Livestock farmer feedback workshops held in Ouagadougou and Tamale

Livestock farmer feedback workshops were held in Ougadougou, Burkina Faso, and Tamale, Ghana, on 4 April and 12 March 2016, respectively, to mark the end of the on-farm monitoring in both cities that lasted for about 16 months. While preliminary results were presented by UFP researchers, the attendant farmers and invited representatives of livestock farmers associations were given the opportunity to raise questions and to discuss various issues on livestock production.

In Tamale, farmers appealed for more support in livestock developing, mentioning water reservoirs, housing structures, feeds and veterinary care as priority needs. At both locations, each participant finally received a set of approved veterinary products as appreciation for their support during the monitoring period.

Participants in Tamale
Participants in Ouagadougou


Livestock farmers workshop held in Tamale

Livestock farmers discussed with UFP staff and project partners at the University for Development Studies (UDS) in Tamale, Ghana. The workshop was aimed at getting feedback from farmers who are participating in the on-farm monitoring activities. This was also an important platform for participating farmers to get to know each other and to meet project partners. The results of the livestock baseline survey conducted between December, 2013 and April, 2014 were presented to the farmers. Two MSc students introduced their on-going work. Farmers shared their experiences and ideas on livestock feeding, livestock breeding management, livestock health care among other issues.

October/November 2014

From each group of UP livestock systems, 3-6 farms were selected in each city for regular on-farm monitoring in the coming 12-18 months. Next data collection rounds will be done on a six-week basis. The 18-month set of on-farm data will be used for modelling and scenario analysis to identify improved livestock feeding and manure management practices for the different farm types operating under urban and peri-urban conditions in Tamale and Ouagadougou.

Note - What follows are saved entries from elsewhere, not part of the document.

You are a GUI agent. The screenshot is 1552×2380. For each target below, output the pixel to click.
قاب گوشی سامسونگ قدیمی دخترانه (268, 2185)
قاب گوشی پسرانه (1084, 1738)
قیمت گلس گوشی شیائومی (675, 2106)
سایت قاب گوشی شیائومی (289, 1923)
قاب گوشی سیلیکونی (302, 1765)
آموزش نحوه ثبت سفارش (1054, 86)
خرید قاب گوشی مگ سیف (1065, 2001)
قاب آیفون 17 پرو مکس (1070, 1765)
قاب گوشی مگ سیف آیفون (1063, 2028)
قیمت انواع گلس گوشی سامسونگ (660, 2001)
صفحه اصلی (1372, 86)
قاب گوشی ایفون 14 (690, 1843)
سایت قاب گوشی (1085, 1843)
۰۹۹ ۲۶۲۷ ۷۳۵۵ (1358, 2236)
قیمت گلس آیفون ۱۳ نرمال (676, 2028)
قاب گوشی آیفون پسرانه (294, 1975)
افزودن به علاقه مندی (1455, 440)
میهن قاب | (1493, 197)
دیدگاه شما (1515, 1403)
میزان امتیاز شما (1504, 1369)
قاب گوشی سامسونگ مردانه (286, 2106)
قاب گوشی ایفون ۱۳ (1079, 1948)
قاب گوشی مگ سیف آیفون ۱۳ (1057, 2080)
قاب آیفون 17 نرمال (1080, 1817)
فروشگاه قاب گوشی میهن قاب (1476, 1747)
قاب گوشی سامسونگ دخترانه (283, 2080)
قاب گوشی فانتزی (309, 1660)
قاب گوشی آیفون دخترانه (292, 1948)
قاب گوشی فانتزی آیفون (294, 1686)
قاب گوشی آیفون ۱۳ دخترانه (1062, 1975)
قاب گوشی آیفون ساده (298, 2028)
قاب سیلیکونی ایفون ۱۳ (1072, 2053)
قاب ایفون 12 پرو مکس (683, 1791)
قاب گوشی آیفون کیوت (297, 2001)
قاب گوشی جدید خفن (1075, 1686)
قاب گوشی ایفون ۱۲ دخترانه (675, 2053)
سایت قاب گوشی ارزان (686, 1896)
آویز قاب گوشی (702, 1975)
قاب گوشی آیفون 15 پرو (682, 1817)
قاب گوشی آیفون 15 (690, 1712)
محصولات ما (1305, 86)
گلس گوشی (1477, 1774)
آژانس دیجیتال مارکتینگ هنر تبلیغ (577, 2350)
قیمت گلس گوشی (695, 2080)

October 2014 Two bachelor students graduate after conducting research in Ghana.

End October 2014, Jonas Bösl and Felix Stiegler graduated from Georg-August-University Göttingen after doing their research from August until September 2014. Their work focused on the evaluation of health and husbandry conditions of pigs and cattle in Tamale.

April 2014 Livestock baseline survey has been completed.

The data obtained in this survey were used for categorical principal component and two-step analysis to establish a preliminary typology of livestock farming systems in both cities. Three distinct main UP livestock systems were identified, of which two are common to Tamale and Ouagadougou: dairy cattle farms and non-ruminant farms. The third group was different and was characterized by traditional ruminant and non-ruminant farms in Tamale and farms with ruminants other than dairy cattle in Ouagadougou.

In Ouagadougou, each main cluster can be further divided into two sub-clusters, i.e. small or semi-commercial farms and large commercially-orientated farms. Thus, six groups of UP livestock systems were identified in Ouagadougou. In Tamale, the group of non-ruminant farms is also further divided into small- to medium-scale farms and large-scale commercially-orientated farms. The dairy cattle cluster includes farms that are engaged in milk marketing, whereas the second sub-cluster produces milk for home consumption. The third main cluster in Tamale is not further divided; this results in five groups of UP livestock systems in Tamale.